Member of the Senate of Pakistan
- In office 12 March 2018 – 12 March 2024

Personal details
- Other political affiliations: PPP (2018-2024)

= Bahramand Tangi =

Pakistani politician

Bahramand Tangi is a Pakistani politician who was Member of the Senate of Pakistan from March 2018 to March 2024.

==Political career==
Tangi was elected to the Senate of Pakistan as a candidate of Pakistan Peoples Party (PPP) on general seat from Khyber Pakhtunkhwa in the 2018 Pakistani Senate election. He took oath as Senator on 12 March 2018.

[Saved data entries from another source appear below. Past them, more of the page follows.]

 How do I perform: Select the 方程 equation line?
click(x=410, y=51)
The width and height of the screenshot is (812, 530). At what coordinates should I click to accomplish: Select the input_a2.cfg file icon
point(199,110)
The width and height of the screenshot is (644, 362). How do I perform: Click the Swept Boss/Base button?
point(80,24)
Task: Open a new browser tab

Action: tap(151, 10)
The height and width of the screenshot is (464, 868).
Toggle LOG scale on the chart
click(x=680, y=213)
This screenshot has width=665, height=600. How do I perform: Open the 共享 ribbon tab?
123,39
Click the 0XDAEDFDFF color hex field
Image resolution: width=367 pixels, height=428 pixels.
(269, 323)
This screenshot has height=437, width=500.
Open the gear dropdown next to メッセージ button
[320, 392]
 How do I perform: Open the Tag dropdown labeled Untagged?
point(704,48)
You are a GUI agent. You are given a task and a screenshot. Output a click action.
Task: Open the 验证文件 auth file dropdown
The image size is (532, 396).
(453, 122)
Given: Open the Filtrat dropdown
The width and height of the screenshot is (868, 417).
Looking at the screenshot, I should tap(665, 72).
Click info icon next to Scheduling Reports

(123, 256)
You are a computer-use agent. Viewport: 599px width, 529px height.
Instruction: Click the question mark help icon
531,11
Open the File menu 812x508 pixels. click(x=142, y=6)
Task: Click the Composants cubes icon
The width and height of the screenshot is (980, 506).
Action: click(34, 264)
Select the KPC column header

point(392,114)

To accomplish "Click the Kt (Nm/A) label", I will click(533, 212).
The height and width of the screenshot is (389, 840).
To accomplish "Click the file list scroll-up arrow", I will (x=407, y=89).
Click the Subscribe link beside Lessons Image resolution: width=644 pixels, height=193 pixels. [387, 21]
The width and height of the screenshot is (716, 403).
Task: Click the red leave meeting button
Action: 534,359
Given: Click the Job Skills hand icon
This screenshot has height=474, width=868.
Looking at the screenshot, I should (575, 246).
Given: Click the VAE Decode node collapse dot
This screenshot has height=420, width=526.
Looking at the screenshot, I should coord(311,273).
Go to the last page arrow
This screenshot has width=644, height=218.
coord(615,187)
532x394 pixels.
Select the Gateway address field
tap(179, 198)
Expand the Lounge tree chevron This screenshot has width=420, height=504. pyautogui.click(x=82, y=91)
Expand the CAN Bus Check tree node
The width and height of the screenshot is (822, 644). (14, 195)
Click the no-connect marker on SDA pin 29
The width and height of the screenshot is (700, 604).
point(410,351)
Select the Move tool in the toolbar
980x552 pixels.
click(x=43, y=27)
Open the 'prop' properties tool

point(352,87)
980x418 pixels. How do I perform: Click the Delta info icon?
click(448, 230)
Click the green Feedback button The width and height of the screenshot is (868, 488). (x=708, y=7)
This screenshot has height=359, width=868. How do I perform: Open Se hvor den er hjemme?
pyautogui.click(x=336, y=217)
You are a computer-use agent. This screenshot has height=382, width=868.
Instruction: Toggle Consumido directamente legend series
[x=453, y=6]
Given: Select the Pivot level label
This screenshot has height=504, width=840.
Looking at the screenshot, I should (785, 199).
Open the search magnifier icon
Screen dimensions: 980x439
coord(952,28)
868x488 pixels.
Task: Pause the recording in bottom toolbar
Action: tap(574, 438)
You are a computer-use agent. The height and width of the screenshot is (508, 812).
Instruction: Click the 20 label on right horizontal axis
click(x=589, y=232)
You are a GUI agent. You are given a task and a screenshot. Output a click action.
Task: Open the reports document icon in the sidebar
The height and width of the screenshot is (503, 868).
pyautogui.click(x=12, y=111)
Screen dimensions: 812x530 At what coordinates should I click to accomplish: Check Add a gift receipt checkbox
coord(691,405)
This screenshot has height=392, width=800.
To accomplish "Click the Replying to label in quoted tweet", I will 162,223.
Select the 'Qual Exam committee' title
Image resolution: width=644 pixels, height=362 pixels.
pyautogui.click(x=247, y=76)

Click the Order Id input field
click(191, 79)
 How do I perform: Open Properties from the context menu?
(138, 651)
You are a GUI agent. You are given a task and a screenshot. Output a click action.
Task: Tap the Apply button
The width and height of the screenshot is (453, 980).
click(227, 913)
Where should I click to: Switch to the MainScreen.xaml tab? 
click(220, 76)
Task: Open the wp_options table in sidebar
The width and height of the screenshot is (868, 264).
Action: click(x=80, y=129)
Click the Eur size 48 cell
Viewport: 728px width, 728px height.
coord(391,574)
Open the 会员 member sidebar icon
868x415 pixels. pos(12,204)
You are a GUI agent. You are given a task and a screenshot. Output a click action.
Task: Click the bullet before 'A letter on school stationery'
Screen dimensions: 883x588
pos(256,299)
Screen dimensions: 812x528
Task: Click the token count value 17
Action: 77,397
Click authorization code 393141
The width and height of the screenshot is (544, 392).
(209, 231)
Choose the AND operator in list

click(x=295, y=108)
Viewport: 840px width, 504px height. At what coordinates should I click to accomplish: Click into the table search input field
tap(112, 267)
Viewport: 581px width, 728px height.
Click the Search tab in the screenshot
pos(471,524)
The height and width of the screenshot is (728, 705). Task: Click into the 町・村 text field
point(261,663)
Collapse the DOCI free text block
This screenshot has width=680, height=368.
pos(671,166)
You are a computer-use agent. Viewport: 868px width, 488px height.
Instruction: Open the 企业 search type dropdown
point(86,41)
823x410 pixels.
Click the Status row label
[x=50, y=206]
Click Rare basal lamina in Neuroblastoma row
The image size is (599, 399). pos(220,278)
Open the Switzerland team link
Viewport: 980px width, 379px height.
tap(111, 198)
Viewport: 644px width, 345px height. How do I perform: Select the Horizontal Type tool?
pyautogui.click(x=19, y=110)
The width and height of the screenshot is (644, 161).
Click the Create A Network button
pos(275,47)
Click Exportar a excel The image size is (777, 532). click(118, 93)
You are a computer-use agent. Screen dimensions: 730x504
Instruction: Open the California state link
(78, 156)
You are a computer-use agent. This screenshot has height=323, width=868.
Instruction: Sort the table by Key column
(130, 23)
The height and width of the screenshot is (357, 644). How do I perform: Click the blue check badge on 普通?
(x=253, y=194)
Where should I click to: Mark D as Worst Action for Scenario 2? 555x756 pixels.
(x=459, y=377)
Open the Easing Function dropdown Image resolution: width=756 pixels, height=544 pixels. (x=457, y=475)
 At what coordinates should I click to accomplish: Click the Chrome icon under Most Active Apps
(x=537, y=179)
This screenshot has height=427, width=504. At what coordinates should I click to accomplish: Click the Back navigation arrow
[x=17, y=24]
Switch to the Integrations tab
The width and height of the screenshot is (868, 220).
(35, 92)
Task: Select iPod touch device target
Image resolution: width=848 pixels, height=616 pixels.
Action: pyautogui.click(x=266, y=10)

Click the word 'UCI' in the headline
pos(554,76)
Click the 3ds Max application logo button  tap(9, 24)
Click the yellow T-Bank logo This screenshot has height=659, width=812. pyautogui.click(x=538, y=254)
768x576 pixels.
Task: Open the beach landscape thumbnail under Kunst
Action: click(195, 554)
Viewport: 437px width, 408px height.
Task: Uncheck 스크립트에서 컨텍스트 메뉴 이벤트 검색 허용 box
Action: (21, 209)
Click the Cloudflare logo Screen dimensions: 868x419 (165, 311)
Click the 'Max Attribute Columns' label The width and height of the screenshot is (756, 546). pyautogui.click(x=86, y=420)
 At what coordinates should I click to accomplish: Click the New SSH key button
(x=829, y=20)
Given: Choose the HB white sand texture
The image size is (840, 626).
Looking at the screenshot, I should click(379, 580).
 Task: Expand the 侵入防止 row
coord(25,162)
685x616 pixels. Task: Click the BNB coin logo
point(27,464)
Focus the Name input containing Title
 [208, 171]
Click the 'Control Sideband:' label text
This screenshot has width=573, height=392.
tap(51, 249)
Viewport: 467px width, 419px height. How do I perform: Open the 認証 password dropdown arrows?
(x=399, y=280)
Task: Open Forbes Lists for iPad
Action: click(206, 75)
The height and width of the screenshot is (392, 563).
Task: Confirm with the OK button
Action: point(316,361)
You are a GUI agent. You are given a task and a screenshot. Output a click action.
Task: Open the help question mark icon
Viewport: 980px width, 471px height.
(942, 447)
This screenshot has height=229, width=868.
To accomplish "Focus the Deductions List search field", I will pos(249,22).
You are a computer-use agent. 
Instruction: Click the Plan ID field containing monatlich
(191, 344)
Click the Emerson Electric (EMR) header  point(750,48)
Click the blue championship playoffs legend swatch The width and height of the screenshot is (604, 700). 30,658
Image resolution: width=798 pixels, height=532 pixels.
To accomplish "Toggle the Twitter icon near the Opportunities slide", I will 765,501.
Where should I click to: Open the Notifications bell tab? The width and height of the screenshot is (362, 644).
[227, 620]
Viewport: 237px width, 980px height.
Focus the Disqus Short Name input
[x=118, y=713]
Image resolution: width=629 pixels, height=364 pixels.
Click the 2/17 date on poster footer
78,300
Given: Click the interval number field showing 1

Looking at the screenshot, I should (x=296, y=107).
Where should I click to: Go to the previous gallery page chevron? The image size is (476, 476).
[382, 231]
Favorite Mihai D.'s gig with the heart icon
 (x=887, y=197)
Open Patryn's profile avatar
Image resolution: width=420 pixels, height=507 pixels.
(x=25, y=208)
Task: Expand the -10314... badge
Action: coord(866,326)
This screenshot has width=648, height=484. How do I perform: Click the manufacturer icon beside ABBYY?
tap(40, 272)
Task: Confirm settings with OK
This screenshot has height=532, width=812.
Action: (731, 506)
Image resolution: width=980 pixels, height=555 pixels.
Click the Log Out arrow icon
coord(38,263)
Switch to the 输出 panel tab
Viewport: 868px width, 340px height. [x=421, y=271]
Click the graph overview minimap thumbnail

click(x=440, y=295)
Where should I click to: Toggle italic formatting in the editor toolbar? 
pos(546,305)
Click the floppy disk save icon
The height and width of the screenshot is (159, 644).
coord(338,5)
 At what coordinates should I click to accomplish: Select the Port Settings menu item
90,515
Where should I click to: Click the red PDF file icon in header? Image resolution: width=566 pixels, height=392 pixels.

In 2023, he submitted a resolution to the Senate seeking the disqualification from holding any public office for 10 years for individuals involved in spreading "negative and malicious propaganda" against the Armed Forces and advocated for severe punishment against those engaged in anti-army propaganda. Eventually, the Senate passed the resolution.

In February 2024, PPP revoked Tangi basic membership from the party, due to his breach of party discipline. Reportedly, Tangi failed to respond to a show-cause notice regarding his silence on a resolution proposing a delay in the 2018 Pakistani general election.

In March 2024, a week prior to his retirement from the Senate, he proposed a resolution in the Senate calling for a permanent ban on all social media platforms, including Facebook, TikTok, Instagram, Twitter, and YouTube. The resolution highlighted that the utilization of these online platforms for spreading "negative and malicious propaganda" against the armed forces was deemed detrimental to the nation's interests. The PPP disassociated itself from Tangi's resolution, emphasizing that he should refrain from associating the party's name with his actions. Additionally, the party stated that it no longer had any affiliation with Tangi.